= Record set =
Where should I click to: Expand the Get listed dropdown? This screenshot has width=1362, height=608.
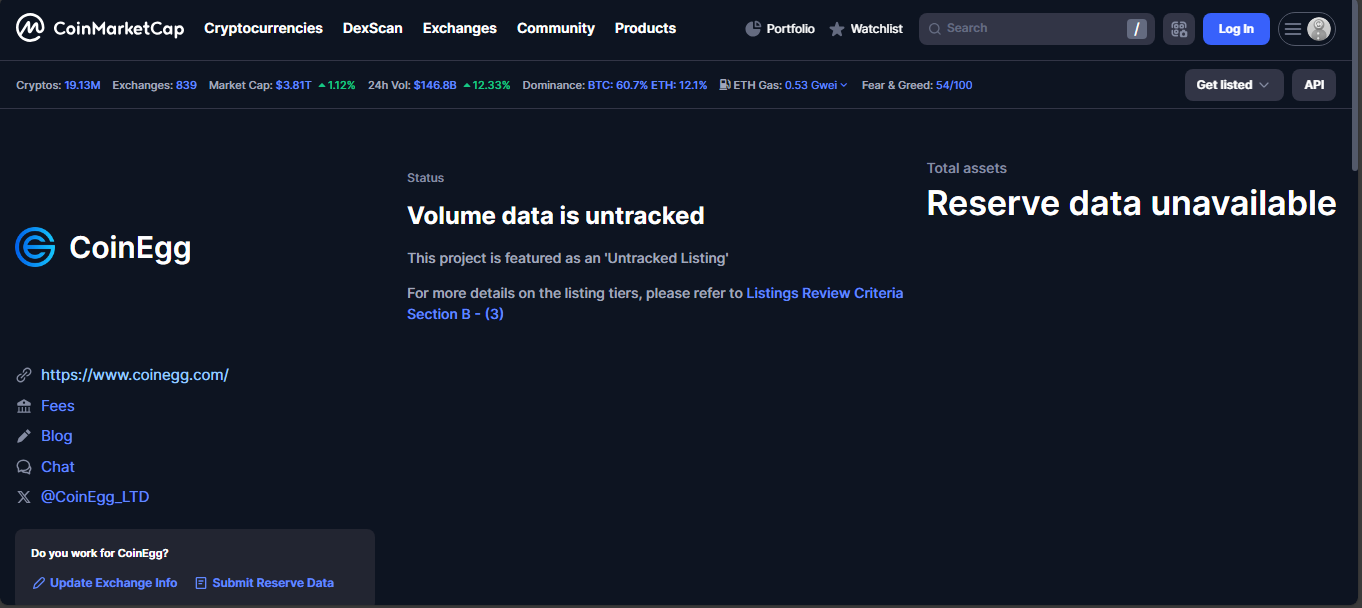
* * *
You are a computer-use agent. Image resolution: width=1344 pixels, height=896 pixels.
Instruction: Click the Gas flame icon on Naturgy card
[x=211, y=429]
--
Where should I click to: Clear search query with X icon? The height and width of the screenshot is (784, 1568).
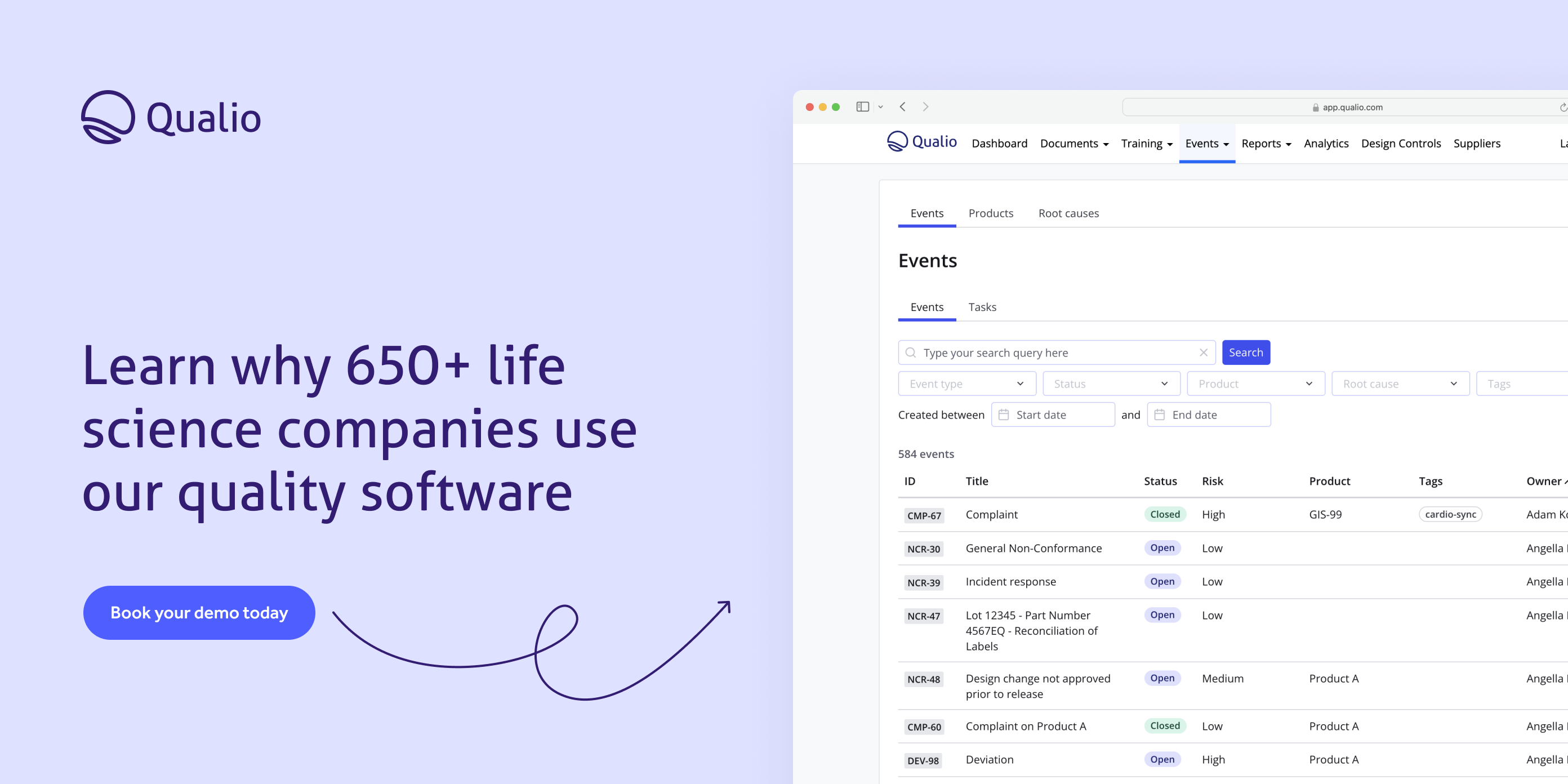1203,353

= Task statement =
Copy out the rows verbatim, starting with the line that contains "You are a computer-use" and going on through the line that contains "[x=211, y=429]".

= Solution to this exercise =
You are a computer-use agent. Image resolution: width=1344 pixels, height=896 pixels.
Instruction: Click the Gas flame icon on Naturgy card
[x=211, y=429]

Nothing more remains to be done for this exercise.